Stuart McMillan, Deputy Head of Ecommerce at Schuh

Some great examples Graham. At AllSaints I saw some improvements in conversion where we really tried to reduce the visual complexity of the checkout. For example, we collapsed the giftcard entry section by default(as most customers wouldn't have one), it was revealed by a click.

This week at Schuh I've discovered some 'hidden' conversion issues that I found through analytics; basically we seem to be having problems with Macintosh users abandoning their basket. In this case, I think the lesson is 'make sure that your checkout works as well as you think it works across all platforms', but there is also a more general lesson of 'what can you learn from existing purchasing data?'

about 4 years ago

Albie Attias

Albie Attias, Ecommerce Director at King of Servers Ltd

I cringe if I see the word register anywhere near a site's checkout. There's simply no need for it. Registration should always be a seamless by-product of the customer placing their order, not a prerequisite.

about 4 years ago


Deri Jones, CEO at SciVisum.co.uk

It's always good to focus back on CheckOut optimisation Graham.

I'm not sure I agree with you on this though:

> Ideally, there should be no link that takes customers away from the checkout process, except perhaps a link back to the homepage.
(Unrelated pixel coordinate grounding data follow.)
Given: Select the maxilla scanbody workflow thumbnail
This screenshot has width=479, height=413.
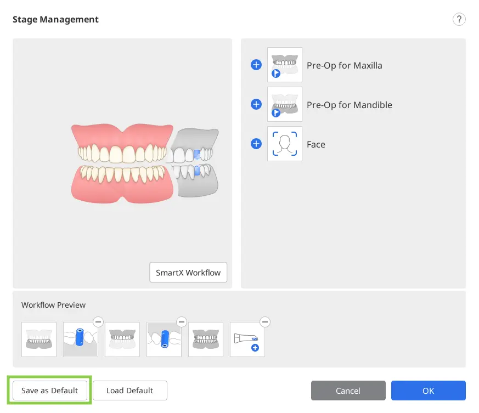Looking at the screenshot, I should [x=164, y=340].
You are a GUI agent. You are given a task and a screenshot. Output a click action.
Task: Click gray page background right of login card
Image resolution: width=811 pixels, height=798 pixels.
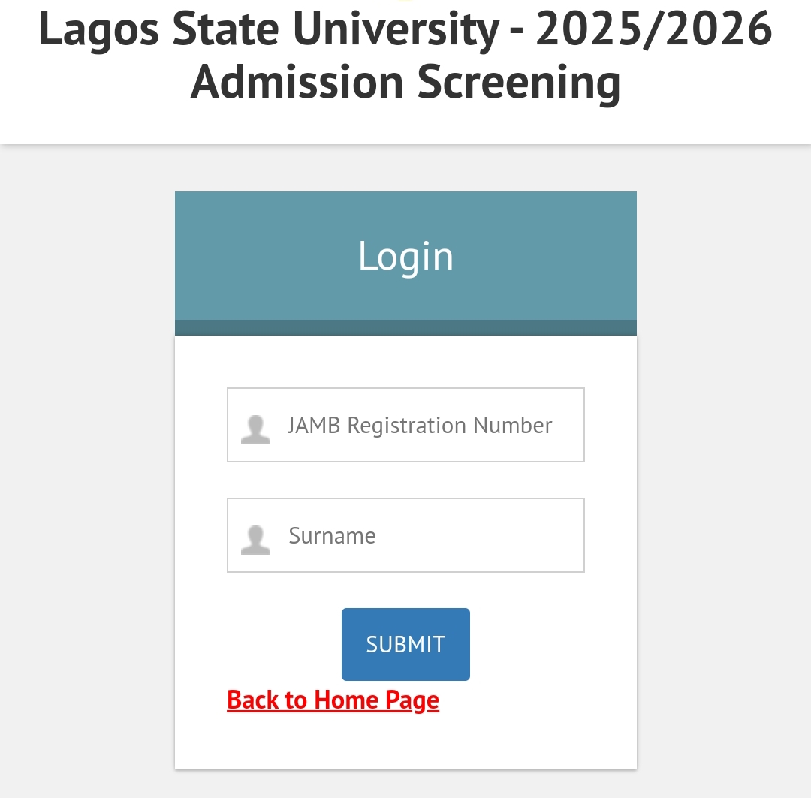[724, 465]
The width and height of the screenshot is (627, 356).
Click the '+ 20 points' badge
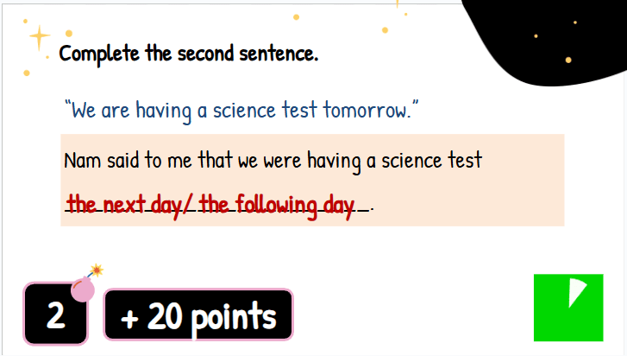(x=198, y=315)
Isn't there an argument that sometimes a shopper will on impulse decide they want to add something else to the basket. (Sometimes an item that they had researched and planned to buy elsewhere, but on impulse decide to buy it here as it's less hassle than a whole new checkout elsewhere).

So a 'Continue Shopping' type button, or even a 'add one more thing' button may have pros and cons.

In fact, you do say the user should have flexibility to 'use the back button' - which is similar, and I guess a major reason may be to go back to remove things from the basket, so it's good to make it easy to add things too!

about 4 years ago

Graham Charlton

Graham Charlton, Editor in Chief at ClickZ Global

Hi Deri - I see your point. I tend to use the homepage / logo link if I need to add anything else, but it does make sense to have a more clearly labelled button which reassures the customer that no information entered will be lost.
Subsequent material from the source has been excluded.